Sunday, March 01, 2020

Case for Iowa's Caucuses

Case for Iowa's Caucuses

Nicholas Johnson
The Gazette, March 1, 2020, p. D3

Every four years Iowa takes a beating from the 49 states that aren’t reporting first-in-the-nation presidential primary results.

Arguments include “Iowa’s too small, white and rural” -- and many Iowans can’t or don’t participate.

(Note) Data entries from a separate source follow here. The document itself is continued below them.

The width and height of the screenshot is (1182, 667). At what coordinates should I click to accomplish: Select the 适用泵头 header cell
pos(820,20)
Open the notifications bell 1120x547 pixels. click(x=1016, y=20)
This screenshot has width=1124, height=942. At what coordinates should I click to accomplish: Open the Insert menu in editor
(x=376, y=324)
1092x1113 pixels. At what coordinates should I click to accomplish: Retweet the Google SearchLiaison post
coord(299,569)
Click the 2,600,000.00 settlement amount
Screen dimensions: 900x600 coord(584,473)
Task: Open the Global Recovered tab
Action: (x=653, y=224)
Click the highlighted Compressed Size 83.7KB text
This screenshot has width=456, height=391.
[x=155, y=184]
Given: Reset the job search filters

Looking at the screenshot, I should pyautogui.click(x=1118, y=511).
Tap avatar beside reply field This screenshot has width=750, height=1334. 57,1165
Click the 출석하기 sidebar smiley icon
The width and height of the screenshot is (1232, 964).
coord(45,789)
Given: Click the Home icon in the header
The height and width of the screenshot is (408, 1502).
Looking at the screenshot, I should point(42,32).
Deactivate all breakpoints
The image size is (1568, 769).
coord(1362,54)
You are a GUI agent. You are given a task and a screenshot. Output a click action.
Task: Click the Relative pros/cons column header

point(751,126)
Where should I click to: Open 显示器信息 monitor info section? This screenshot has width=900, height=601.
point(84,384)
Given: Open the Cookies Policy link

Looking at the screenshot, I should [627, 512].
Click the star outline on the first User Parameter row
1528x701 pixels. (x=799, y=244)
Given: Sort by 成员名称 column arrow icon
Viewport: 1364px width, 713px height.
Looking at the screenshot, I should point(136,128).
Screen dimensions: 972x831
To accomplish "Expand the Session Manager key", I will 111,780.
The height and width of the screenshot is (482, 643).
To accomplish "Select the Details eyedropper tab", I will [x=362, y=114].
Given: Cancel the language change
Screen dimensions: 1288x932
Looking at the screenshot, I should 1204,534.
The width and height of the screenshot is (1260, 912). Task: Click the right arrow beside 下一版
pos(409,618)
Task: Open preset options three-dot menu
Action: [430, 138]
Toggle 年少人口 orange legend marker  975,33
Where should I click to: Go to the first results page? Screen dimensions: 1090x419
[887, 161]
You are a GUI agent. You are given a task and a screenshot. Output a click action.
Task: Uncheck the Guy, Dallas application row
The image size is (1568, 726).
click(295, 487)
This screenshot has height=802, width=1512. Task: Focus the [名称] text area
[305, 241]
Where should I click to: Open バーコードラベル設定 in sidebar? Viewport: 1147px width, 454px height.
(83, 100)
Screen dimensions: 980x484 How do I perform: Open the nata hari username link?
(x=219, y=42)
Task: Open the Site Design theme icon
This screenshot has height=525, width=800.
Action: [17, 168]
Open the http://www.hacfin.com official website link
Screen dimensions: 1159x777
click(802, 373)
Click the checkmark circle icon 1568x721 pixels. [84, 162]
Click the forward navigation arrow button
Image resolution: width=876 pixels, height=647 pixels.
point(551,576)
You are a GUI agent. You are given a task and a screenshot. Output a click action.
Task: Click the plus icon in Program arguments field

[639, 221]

Could caucuses be improved? Of course. Nevada offers one option: four days of early “caucus” voting; ranked voting of up to five choices; and Saturday afternoon (instead of a weekday evening) for the in-person caucus gathering. [Photo: portion of Iowa City Precinct 3 caucus, Field House, Feb. 3, 2020; photo credit: Nicholas Johnson.]

The bi-coastal Democratic Party elite who confuse Iowa with Idaho and Ohio literally fly over the state going to New York or LA. They are the same folks who were willing to hand Republicans the 80 percent of America’s 3100 counties Trump won in 2016 – mostly counties they’d never visit.

Iowa is far more representative of America than they will ever know.

In 1974, after 12 tempestuous years in Washington, I planned to drive thousands of miles to revisit America. Then, invited to run in Iowa’s 3rd Congressional District primary, I realized those 3rd District counties were a microcosm of America. Moreover, they would take much less gas to drive around and visit than covering the entire country.

I closed my eyes and poked my finger at a map of the district. It landed on a small farming town of 100 residents that became my campaign home. A young farm family rented me an empty house on their property. A neighbor gave me some straw bales for insulation around its base. And the one church’s congregation welcomed me to its Sunday services. My checking account was with the town’s one bank. Businesses for miles around offered local banks’ blank counter checks. No ID was required. I’d just sign the blank check, take my purchase, and my new home’s bank would recognize my signature.

At that time these 3rd District counties had African-American, Latino and Native American populations. Farm families, sure, but also young professionals, small colleges and a state university, daily and weekly newspapers, entrepreneurs, industry (John Deere Tractor Factory), and union members (Waterloo’s UAW Local 838). Iowa was a state that invited, rather than rejected, immigrants, a state where students from around the world, in excellent K-12 schools, spoke over 100 languages.

The ability to go to any farm, business, home, or union hall and visit with anyone, the stories I heard, the friends I made, gave me an understanding of America no Washington job, book or TV show could offer. Those were some of the most rewarding months of my life.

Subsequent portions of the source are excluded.